Особенно много неприятностей было от эсэсовцев. Черт побери, и откуда у этих молодчиков столько нахальства и самоуверенности! Они чувствовали себя везде хозяевами и даже со своими соотечественниками обращались по-свински. Впрочем, Шмид и с эсэсовцами находил общий язык. В общем, верноподданный рейха содержал в строгом порядке свой округ, был на виду у начальства и не мог жаловаться на свою судьбу.
Все шло хорошо до одного, казалось бы, обыкновенного случая.
В этот декабрьский день в жандармерию прибежала взволнованная жена стекольщика Йозефа Страка. Со слезами на глазах она просила вызволить ее мужа, которого схватили какие-то немецкие солдаты. Стражмистр очень удивился: сейчас в Богданче войск не должно быть. Шмид расспросил женщину подробнее.

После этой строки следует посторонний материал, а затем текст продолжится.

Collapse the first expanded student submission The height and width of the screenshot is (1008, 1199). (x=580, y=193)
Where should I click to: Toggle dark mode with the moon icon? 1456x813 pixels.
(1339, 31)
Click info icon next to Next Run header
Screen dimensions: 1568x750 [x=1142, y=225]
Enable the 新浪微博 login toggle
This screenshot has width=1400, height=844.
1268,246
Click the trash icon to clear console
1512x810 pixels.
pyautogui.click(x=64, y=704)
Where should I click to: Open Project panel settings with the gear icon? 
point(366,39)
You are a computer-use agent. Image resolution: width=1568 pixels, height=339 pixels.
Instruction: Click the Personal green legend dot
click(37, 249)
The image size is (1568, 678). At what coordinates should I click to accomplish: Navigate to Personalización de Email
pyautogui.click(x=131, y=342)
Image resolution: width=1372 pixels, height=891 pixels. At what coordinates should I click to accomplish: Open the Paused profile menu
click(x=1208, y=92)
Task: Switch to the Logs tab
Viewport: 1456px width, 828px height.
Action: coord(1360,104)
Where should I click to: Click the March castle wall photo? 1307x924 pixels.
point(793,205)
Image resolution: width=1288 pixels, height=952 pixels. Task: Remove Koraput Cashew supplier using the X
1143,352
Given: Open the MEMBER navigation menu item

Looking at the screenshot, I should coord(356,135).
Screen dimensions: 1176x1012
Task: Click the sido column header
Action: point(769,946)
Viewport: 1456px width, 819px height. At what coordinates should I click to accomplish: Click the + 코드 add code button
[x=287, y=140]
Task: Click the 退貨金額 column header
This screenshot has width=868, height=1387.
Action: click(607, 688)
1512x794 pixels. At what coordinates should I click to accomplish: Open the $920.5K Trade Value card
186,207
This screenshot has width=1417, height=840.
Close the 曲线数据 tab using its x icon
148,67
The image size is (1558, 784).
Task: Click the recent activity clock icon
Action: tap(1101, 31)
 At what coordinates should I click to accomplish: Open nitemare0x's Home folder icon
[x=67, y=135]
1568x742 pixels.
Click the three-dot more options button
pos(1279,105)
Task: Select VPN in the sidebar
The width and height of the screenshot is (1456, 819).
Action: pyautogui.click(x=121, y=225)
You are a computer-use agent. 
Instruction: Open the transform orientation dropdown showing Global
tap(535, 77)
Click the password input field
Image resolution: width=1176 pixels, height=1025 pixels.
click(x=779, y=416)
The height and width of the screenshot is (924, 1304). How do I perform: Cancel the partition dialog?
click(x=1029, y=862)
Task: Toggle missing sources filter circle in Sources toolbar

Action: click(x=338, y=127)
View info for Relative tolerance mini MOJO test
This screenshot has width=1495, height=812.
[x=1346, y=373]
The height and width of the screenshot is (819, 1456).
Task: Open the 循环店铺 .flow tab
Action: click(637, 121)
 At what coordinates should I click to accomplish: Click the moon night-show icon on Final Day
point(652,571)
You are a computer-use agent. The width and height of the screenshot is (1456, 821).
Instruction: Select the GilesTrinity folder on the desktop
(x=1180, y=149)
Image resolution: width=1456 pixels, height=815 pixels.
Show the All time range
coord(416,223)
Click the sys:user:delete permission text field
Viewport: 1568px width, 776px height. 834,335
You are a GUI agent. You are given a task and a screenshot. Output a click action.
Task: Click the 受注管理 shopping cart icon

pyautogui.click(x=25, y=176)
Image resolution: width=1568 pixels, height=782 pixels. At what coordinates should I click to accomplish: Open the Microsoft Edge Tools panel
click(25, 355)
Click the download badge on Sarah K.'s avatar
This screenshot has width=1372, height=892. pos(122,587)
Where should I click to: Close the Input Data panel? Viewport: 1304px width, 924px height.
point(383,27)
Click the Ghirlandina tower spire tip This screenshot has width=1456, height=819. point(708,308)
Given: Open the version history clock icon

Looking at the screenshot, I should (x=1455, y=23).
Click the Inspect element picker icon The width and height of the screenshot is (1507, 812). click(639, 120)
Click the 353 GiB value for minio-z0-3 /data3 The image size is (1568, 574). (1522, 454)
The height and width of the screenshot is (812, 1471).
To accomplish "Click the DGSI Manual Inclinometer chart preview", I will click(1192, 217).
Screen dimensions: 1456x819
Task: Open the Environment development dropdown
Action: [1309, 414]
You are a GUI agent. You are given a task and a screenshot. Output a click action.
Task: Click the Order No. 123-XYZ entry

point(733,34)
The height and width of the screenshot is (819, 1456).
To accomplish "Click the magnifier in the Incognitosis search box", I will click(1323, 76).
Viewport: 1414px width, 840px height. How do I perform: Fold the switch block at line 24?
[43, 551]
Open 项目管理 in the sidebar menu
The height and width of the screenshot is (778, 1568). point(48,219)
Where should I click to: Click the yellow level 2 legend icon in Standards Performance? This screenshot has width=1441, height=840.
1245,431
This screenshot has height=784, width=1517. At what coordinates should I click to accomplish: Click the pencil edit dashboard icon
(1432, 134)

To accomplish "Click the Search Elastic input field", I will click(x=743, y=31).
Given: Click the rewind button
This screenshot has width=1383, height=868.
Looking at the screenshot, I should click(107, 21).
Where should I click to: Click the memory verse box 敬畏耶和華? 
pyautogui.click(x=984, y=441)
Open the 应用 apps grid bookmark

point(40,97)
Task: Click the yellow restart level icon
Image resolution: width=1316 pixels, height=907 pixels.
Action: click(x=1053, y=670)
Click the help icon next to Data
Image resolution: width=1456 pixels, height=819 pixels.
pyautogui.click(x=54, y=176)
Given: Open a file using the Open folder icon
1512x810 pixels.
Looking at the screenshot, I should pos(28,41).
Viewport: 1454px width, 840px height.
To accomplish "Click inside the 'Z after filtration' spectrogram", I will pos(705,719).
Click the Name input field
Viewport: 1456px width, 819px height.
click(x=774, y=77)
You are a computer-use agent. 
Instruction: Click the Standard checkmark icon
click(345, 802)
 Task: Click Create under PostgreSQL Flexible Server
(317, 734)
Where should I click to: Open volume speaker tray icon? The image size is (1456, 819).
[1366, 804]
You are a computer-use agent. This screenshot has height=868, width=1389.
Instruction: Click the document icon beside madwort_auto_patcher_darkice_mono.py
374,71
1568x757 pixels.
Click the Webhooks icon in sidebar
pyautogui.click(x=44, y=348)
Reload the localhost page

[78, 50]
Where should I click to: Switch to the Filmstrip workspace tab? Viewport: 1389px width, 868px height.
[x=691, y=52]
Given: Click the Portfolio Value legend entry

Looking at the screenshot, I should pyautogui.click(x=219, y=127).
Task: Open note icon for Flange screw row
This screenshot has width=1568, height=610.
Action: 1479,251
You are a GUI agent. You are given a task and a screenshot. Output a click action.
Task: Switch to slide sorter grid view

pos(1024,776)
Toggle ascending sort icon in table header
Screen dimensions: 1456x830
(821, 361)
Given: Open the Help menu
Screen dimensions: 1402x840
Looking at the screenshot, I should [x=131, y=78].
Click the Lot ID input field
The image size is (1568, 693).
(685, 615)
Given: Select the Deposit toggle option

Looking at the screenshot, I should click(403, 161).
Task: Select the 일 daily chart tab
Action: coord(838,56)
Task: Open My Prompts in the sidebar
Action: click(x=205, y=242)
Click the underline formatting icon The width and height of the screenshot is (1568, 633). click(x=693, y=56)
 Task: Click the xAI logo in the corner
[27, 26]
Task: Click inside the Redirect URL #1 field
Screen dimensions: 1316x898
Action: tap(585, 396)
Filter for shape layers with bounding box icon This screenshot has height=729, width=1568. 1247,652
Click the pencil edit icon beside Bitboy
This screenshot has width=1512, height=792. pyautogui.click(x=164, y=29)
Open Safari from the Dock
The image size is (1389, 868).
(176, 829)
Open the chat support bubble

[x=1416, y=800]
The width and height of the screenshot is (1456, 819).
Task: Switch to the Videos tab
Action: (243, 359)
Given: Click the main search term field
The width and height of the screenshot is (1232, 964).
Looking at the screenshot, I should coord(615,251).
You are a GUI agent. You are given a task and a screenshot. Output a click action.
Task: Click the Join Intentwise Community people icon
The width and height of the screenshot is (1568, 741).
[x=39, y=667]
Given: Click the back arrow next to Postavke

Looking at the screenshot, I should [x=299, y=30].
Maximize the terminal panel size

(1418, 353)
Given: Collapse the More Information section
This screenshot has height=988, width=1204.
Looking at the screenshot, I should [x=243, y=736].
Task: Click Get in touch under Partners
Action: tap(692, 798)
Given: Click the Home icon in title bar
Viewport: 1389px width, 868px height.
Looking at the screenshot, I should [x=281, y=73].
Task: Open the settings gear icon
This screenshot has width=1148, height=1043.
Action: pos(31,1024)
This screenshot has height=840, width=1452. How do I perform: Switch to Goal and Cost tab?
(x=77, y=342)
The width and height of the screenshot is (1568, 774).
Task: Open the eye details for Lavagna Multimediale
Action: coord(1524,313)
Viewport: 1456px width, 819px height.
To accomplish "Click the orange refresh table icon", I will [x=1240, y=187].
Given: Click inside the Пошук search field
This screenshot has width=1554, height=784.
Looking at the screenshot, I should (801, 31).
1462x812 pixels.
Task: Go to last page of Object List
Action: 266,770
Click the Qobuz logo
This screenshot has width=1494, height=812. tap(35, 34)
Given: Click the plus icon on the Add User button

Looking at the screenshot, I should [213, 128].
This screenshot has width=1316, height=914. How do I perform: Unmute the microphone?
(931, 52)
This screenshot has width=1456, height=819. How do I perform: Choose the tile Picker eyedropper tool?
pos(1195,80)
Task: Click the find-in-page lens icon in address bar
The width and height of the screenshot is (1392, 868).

Оказывается, вчера вечером лесник Гроуда попросил Страка застеклить разбитое окно. Работа была пустяковая, и, отправляясь сегодня утром, муж сказал, что придет не позже, чем через час. Но прошло два, три часа, а Йозеф не возвращался. Тогда женщина побежала к Гроуде, в душе проклиная мужчин, которым нужен самый пустяковый повод для того, чтобы за пивом или водкой просидеть несколько часов.
Стракова увидела, что около дома лесника ходит немецкий автоматчик, а у стены стоит ящик со стеклами — ящик мужа! Она хотела подойти ближе, но солдат что-то сердито закричал, и женщина повернула назад. Она побежала в жандармерию искать защиты, все-таки там знали ее мужа Йозефа Страка.
Стекольщика, действительно, власти считали «самым лояльным» человеком, и стражмистр рассчитывал сделать его своим осведомителем. Сейчас был подходящий случай «освободить» Страка из рук солдат и прибрать его к своим рукам.
И Эрвин Шмид послал к Гроуде двух жандармов.
Прошел час, а жандармы не возвращались. Тогда, рассерженный и немного обеспокоенный, отправился сам.
Вьюжным декабрьским вечером в дом Гроуды, стоявший на горе поодаль от Богданче, ввалились чуть ли не двадцать гитлеровских солдат и жандармов. В этом ничего не было удивительного. В последние дни стояли необычные морозы, и жителям хуторов часто приходилось открывать двери домов после настойчивого грохота солдатских сапог.
Удивился хозяин другому. Бородатый офицер-эсэсовец на чистейшем чешском языке попросил разместить солдат на ночлег и, если можно, чем-нибудь покормить — они заплатят, в кои веки это было! Потом он расспросил, нет ли в Богданче войсковых подразделений, много ли жандармов и как пройти на Збрасловице и Зруч.
Через полчаса солдаты расположились в нижней комнате дома и с аппетитом уплетали принесенную хозяйкой вареную картошку. Два немца, взяв какую-то аппаратуру, ушли в небольшой, холодный флигелек.
Но удивительное в этот вечер еще не кончилось. К Гроуде подошел офицер и сухо сказал, чтобы в эту ночь никто из дома не выходил, не то часовые могут по ошибке выстрелить.
Почти до утра не спали хозяева, прислушиваясь к завыванию пурги да похрапыванию солдат в соседней комнате. Иногда за окном раздавалось сдержанное покашливание часового. Но Гроуде все слышались шаги, негромкие голоса, кажется, у флигеля. И вдруг почудилось, что разговаривали люди не по-немецки, и не по-чешски, а на русском языке.